The white stranger's baby blue eyes flickered to where Inez had gone down. "That is no way to treat a lady."

"She got in my way."

The white tom steadied his gun dead at the bobcat's heart even as he heard other guns clicking to the ready. "Ah believe it was you who stood in her way. It certainly was yoah companions and yoahself who disgruntled tonight's festivities."

The bobcat's fur bristled. "You can't take us all," he snarled in warning.

The bobcat growled, his fangs once again showing, as the white cat, whose frilly clothing would, in one glance, hint that he was not a concern, flicked out a second derringer. Their fur ruffled as they stared each other down. Keeping his smaller derringer aimed at the bobcat, Ezra Standish slowly traveled the aim of his primary derringer over the gang of catmen. "Ah have no intentions of taking you all, but Ah shall at least claim two of you." His blue eyes sparkled dangerously, and his white, fluffy plume of a tail whisked through the air behind him as he commanded, "Ah suggest you discuss amongst yourselves which othah individual you would prefer to lose his life tonight, sir, as your own body will surely take mah other shot." He smiled, and though his smile was brilliant, there was no warmth and only cold determination and warning in his expression.

The bobcat again sized the gambler up. He knew he meant business, and he knew there was no way that he could get all of his friends and himself out pass him and through the door to the freedom of the streets beyond. His short bob of a tail jerked wildly as he contemplated the unexpected situation within which he'd found himself. "How 'bout we make a deal?"

Ezra's blue eyes narrowed suspiciously. "What sort of a deal would you propose, sir?" he questioned, the tip of his plume whipping about with a fervor. Sarcasm dripped from his pink tongue each time he spoke the word "sir", and it was clear to every one that his opinion of this rangy bobcat was far below anything a sir would walk upon, let alone the impossibility of his being an actual sir himself.
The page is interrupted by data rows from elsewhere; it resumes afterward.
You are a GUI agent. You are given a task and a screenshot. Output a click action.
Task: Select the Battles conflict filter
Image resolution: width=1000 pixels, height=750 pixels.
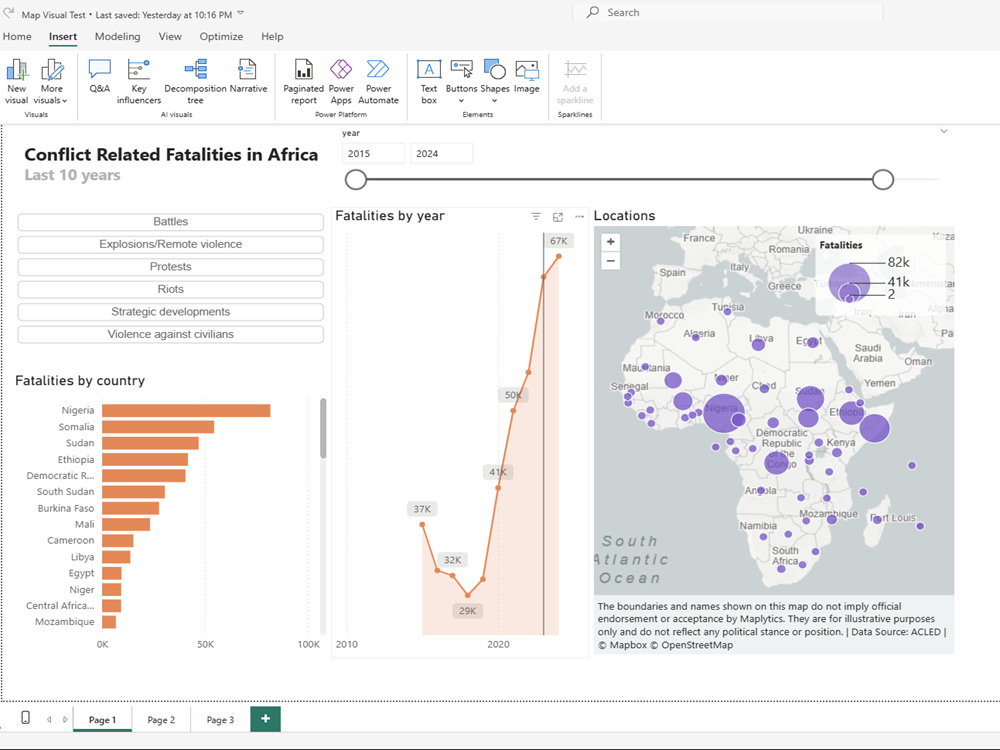[170, 221]
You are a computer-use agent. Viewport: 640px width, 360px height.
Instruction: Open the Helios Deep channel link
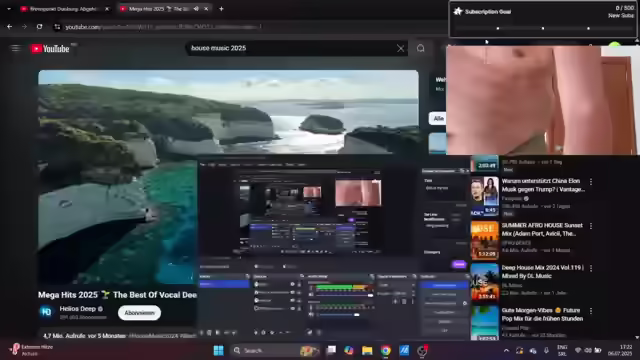(78, 309)
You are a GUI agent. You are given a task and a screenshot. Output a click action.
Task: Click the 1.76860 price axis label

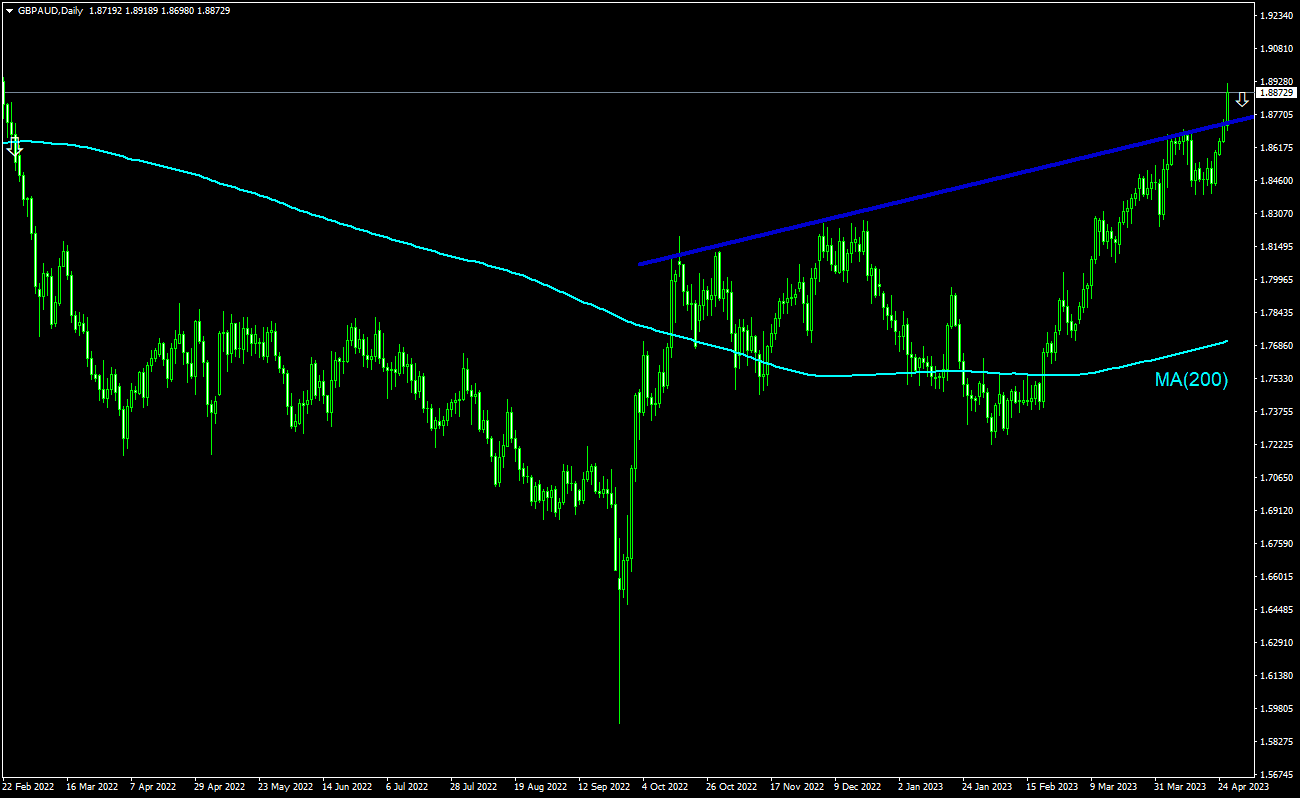pyautogui.click(x=1276, y=346)
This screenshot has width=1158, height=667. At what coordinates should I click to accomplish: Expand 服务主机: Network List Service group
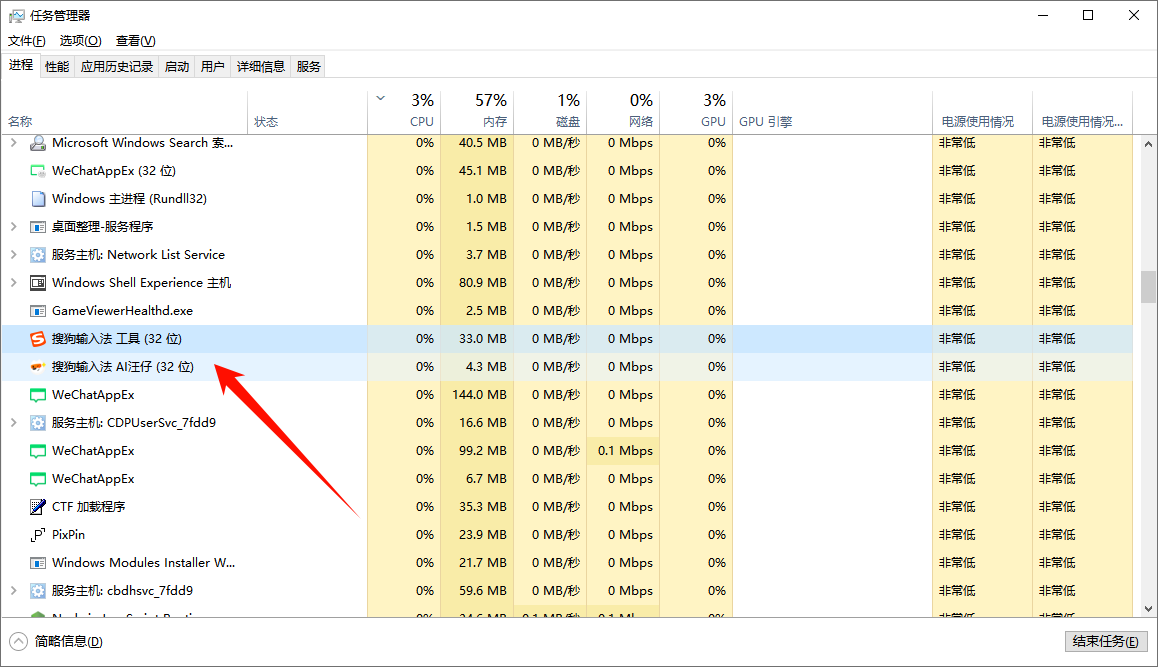[x=13, y=255]
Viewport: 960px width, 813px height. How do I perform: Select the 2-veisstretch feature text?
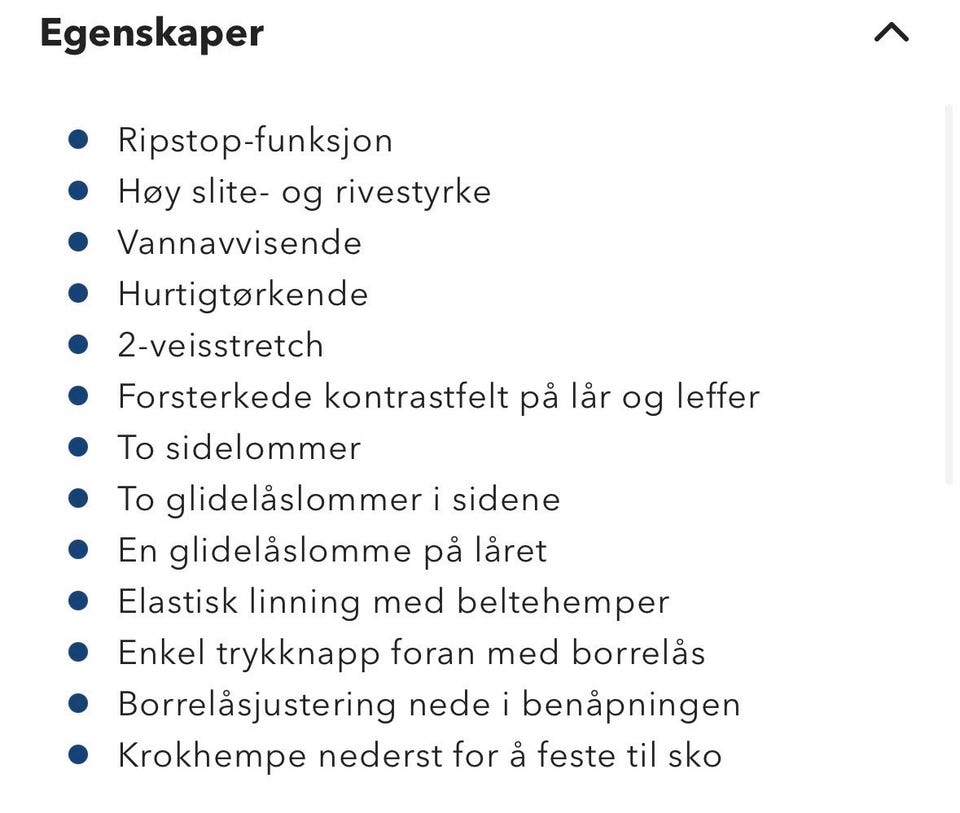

The bobcat snatched the dogboy to him by his collar. JD growled instinctively, and he smirked down into his face before turning his attention back to the gambler. "This pup mean anything to you?"

Ezra stilled. He heard the whispers of the others in the saloon and clearly remembered his mother's words through the times he'd spent with her, though each and every time had always proven to be short and restless. She would call him a fool if she could see him now, acting the hero in defense of the lady and a dogboy. Anxiety whispered through Ezra's fluffy, long fur as he remembered all the times that he had ever had the displeasure of encountering dogpeople. They were beneath catpeople and would always be, and he would not be such a fool as to lay his life on the line for one.

He gestured with one of his derringers toward the double doors of the saloon. "Take the lad," he told them, "but leave the lady alone and do not return."

The bobcat grinned. "Whatever ya say, boss." He chuckled darkly, and Ezra watched, feeling uneasy, as the gang looped a rope around the dogboy's neck and pulled him outside. Just before they could shove him through the door, the dogboy's big, brown eyes full of desperation and silent pleas beseechingly met Ezra's blue orbs. The gambler stiffened and lowered his head, unable to meet the boy's begging, teary eyes.

Then he was gone, and the gambler sighed as he returned his guns to their proper holsters. He quickly slid his deck of cards into their box and slipped them into his pocket. Then he stood and walked around the counter, still all too aware that every eye in the place was upon him. He was grateful to get away from the other catpeople's scrutiny when he knelt behind the counter and pulled Inez to him.

Her green eyes blinked open at Ezra's tender touch. "The boy?" she gasped, her tail weakly twitching.

He lowered his head and refused to meet her gaze. "They have taken him."

She looked at him with wide, hurt eyes. "Why didn't you stop them?!" she cried.

He paused before asking softly, "It was six to one, senorita. Would you have had me died to protect a dogboy?"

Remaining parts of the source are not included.